▶ What you should do
Your answer must be an exact repeat of the lines from the one containing "Task: Click the @iamangelicap" through the last line of the records, both included, with no pictures.

▶ Entries taken from a collection

━━━━━━━━━━━━━━━━

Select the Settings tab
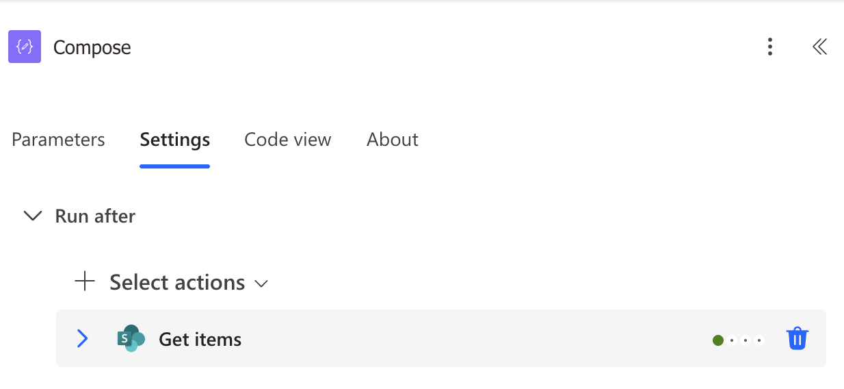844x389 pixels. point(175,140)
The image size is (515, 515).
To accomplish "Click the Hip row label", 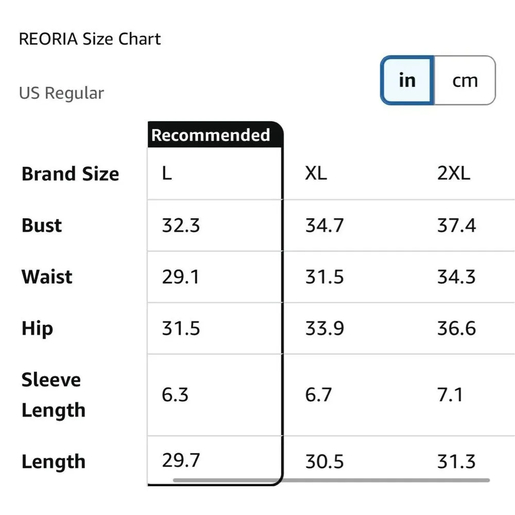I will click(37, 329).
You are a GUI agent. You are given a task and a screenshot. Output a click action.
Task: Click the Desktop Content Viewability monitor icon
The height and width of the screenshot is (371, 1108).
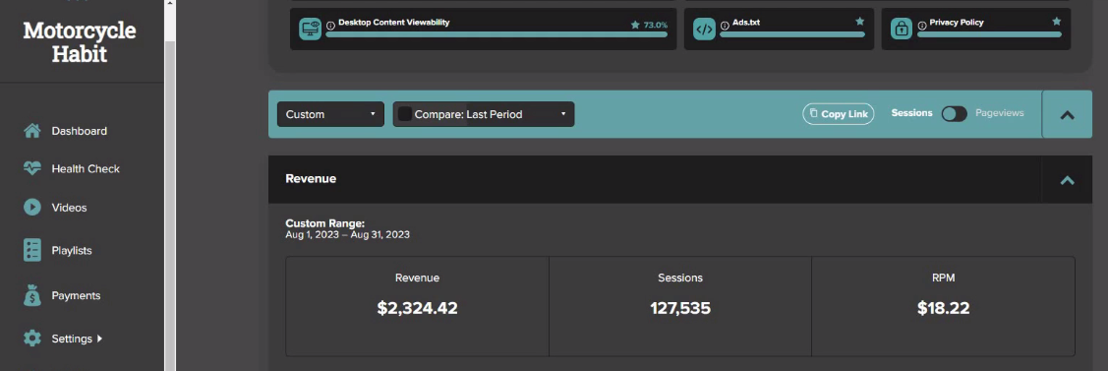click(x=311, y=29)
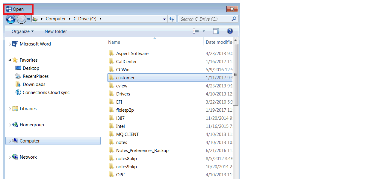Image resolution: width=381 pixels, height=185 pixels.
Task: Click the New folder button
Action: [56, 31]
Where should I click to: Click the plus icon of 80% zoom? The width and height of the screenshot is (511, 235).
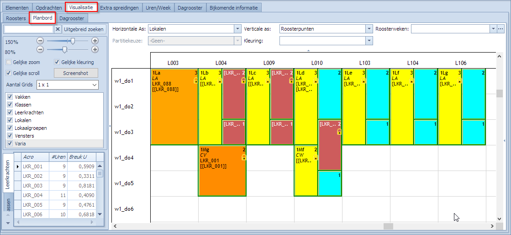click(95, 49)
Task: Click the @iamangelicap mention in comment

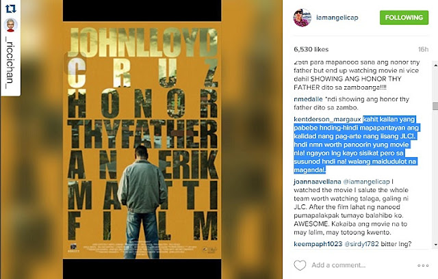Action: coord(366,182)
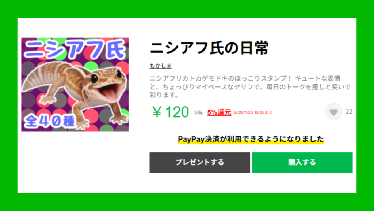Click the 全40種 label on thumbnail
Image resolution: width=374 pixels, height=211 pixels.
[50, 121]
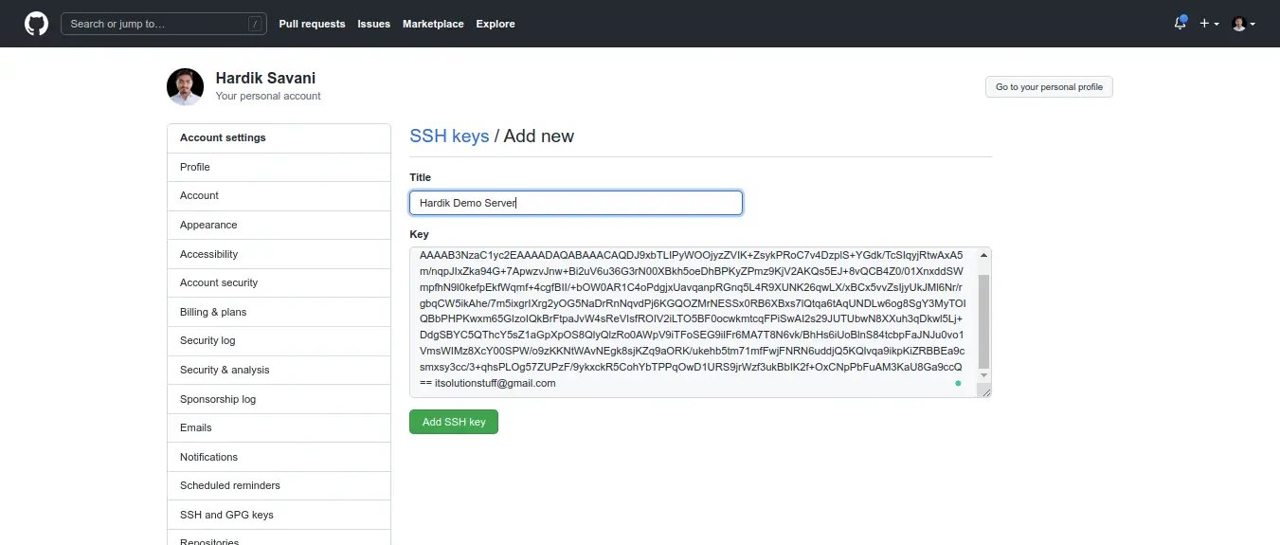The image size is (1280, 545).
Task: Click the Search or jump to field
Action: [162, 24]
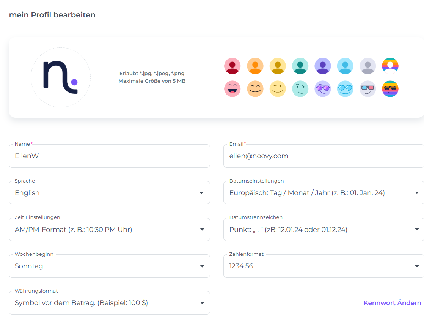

━━━━━━━━━━━━━━━━

▶ Reply to the task
Task: Click the @iamangelicap mention in comment

Action: coord(366,182)
Click the 全40種 label on thumbnail
Image resolution: width=374 pixels, height=211 pixels.
[50, 121]
The image size is (1280, 545).
Task: Click the Search or jump to field
Action: [162, 24]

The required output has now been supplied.